[Supplied passage]
○ ○ ○ ○

Baker’s own experiences and studies in these areas have focused on developing an understanding of people and the world him, something he feels would benefit others.
“People say, ‘I want to try to be happy.’ Well people just say, ‘oh I wish I was happy.’ Be happy, find happiness, what’s happiness to you? I had to search for it, I found happiness,” Baker said. “My biggest thing is understanding. Once you learn to understand everything around you, you really can get in touch with the world around you.”
These ideas are part of Baker’s notion that individuals benefit from expanding their world view, something he came to after losing his brother a year and a half ago.
Baker moved to the city from Long Island six years ago, hoping his two brothers would join him when he was able to afford to buy a house. Baker said his hometown was hit hard by the heroin epidemic and one of his brothers struggled with heroin addiction after graduating from high school.
Baker started working as a paramedic for Mohawk Ambulance and later for the Ambulance Service of Fulton County, receiving his associate degree from the State University of New York at Cobleskill. Eventually he was joined by his brothers and was able to help his brother stop using heroin.
Helping others has been one of Baker’s greatest motivations in life. He said he developed an interest in becoming a paramedic after his brother suffered a near fatal asthma attack when he was young that was treated by emergency responders.
“It inspired me to want be a paramedic and help people. It’s all I ever wanted to do, is help people,” Baker said.
But he said, “It’s hard to see people and young kids dying. And all of those types of situations. It’s very stressful situations that I’ve seen.
During this time, Baker developed a line of lip balm called, Baked Naturals, starting a home business. The idea came to him after driving a patient to dialysis a few times a week who had severely chapped lips from using an oxygen mask. He worked to prefect his formula eventually giving it to the patient, much to her delight.
He started selling the product in local shops, eventually placing it in 20 stores and making a deal to have it carried in a monthly subscription box. As the business expanded, Baker’s brother started helping out and was supposed to help him fill an order for 5,000 units after taking a trip home to Long Island.
He had been off of drugs for a year, but ran into an old friend while in Long Island and wound up using heroin. He overdosed and passed away the day before his 25th birthday.

○ ○ ○ ○

[Work required] Extend the profile of Baker, the paramedic who started a lip balm business, by writing what comes after its last sentence.

○ ○ ○ ○

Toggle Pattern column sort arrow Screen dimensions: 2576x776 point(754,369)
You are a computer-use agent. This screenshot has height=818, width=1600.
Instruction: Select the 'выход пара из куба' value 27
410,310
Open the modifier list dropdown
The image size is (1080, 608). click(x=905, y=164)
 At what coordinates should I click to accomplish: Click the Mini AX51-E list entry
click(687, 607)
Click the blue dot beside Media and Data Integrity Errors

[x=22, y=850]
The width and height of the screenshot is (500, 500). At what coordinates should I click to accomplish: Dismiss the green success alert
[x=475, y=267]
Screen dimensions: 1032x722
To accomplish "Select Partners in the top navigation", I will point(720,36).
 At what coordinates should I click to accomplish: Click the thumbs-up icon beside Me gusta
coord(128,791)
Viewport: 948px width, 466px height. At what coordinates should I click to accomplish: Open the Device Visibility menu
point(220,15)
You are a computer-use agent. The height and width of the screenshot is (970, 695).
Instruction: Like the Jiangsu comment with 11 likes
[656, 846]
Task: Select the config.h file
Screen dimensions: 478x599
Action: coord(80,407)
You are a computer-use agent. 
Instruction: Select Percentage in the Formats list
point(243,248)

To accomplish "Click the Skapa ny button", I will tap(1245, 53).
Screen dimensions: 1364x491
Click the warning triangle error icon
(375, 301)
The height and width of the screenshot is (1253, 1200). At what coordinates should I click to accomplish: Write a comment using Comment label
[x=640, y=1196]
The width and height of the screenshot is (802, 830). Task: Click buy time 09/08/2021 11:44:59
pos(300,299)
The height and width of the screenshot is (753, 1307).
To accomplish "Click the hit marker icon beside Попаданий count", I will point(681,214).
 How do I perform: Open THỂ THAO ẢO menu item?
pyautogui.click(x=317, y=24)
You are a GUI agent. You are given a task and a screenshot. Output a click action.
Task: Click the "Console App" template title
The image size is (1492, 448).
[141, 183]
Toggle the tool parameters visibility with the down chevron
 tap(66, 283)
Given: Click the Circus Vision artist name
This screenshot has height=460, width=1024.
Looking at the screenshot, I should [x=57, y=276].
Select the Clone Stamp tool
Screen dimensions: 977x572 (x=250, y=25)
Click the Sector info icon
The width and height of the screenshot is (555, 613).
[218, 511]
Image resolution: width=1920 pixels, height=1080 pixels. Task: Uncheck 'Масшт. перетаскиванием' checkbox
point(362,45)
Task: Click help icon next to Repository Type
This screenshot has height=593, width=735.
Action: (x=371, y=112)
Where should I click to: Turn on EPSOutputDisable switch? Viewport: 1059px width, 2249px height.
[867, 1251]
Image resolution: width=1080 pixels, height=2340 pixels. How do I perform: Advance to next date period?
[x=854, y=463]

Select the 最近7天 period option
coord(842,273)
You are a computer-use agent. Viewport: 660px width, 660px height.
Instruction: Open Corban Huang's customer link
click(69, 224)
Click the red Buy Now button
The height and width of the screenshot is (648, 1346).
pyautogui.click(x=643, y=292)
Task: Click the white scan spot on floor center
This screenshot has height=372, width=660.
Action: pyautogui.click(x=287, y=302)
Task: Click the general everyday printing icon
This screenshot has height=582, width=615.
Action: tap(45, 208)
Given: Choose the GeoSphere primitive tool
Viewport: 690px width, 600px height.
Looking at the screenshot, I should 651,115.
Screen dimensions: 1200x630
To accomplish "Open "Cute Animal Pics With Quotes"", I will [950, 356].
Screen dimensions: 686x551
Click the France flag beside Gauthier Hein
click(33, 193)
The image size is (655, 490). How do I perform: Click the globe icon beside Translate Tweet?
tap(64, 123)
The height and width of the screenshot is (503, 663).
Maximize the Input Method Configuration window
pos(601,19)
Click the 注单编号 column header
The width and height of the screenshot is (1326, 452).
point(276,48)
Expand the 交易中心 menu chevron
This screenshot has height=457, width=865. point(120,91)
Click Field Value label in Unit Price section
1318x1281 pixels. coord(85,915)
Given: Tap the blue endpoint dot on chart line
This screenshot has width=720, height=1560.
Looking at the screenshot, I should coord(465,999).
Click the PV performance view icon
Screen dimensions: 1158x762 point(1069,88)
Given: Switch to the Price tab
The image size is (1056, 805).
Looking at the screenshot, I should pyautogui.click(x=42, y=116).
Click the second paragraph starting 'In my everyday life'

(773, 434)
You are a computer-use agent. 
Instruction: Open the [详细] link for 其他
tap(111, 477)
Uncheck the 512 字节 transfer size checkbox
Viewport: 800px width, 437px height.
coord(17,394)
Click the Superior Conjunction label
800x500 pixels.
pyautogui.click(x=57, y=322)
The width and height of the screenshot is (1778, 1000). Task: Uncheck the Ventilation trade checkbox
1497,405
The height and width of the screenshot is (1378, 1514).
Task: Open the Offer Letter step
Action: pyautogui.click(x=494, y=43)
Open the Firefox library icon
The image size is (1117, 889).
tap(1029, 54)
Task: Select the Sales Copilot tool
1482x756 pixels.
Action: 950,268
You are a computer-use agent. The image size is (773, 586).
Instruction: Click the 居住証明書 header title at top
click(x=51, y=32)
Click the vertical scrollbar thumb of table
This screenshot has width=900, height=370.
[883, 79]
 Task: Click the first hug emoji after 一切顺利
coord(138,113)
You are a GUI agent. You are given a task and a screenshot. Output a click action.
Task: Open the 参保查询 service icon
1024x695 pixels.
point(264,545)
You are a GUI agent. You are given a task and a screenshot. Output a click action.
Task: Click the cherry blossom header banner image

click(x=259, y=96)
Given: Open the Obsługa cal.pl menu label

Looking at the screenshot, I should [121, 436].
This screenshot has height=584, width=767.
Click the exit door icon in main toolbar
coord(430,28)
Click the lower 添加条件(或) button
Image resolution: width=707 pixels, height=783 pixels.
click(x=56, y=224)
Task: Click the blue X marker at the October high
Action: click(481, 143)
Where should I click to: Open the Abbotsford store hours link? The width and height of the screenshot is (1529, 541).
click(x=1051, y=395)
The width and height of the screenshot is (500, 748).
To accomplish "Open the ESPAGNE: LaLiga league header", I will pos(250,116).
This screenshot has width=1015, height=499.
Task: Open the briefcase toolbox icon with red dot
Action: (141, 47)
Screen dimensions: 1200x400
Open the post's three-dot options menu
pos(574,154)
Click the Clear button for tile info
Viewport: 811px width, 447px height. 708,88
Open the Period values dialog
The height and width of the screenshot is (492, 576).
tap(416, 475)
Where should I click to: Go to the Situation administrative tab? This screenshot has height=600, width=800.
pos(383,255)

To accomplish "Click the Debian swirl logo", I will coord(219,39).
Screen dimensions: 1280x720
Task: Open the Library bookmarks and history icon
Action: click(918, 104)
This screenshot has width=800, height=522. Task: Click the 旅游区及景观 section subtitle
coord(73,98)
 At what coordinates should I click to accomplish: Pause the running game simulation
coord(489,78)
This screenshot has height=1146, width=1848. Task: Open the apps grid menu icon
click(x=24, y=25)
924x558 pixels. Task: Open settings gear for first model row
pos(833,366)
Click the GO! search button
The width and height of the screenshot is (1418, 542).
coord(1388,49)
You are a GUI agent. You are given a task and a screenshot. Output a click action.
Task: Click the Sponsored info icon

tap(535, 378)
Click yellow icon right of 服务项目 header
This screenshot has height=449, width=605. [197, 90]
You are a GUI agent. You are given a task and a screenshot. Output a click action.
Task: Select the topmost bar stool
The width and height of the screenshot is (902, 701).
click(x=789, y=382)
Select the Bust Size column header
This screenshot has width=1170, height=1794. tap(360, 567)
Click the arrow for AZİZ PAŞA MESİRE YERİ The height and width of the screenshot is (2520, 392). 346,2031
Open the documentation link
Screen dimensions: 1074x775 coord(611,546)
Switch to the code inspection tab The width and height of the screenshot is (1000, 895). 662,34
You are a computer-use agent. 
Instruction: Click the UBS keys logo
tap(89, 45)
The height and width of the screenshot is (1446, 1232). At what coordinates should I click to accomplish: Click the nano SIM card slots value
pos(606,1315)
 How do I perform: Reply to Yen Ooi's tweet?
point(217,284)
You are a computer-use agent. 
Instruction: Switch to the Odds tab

○ ○ ○ ○

[Expected output]
“He went to Long Island one time and relapsed once after being clean for a year and that was it,” Baker said. “It was really just the last stresser that I could take on top of the stressful lifestyle I was already living by being a paramedic.”
Baker said he wasn’t interested in meditation and spiritualism until after his brother’s death, seeking it out as a means to find peace and to deepen his connection to his brother.
“I did my own research. It felt natural to me, it almost felt like a natural instinct just to meditate and find peace. I feel like it’s a type of self preservation reaction that your body does to keep you from being that stressed out all the time,” Baker said.
It worked for him, but he found he didn’t want to continue working in the paramedic field, seeking to help others struggling with drug abuse by teaching classes and telling his story at the HFM Prevention Council and later deciding to open the art and wellness center in his brother’s memory hoping other city dwellers will benefit the way that he has.
“I’m trying to create a very peaceful and happy environment for people,” Baker said.
Baker shuttered the lip balm business after his brother’s death, but plans to resume production for sale at the studio. He’ll also carry his own line of natural tattoo balm and locally made soy candles and artwork.
“My goal for this place is for people to find somewhere that they can find peace and happiness within themselves. People are just stressed out with life, maybe it’s somewhere they can come to forget about everything going on around them and just have time to themselves,” Baker said.
The 11ooam art and wellness center located at 47 N. Main St. Suite 2 will open today at 7 a.m.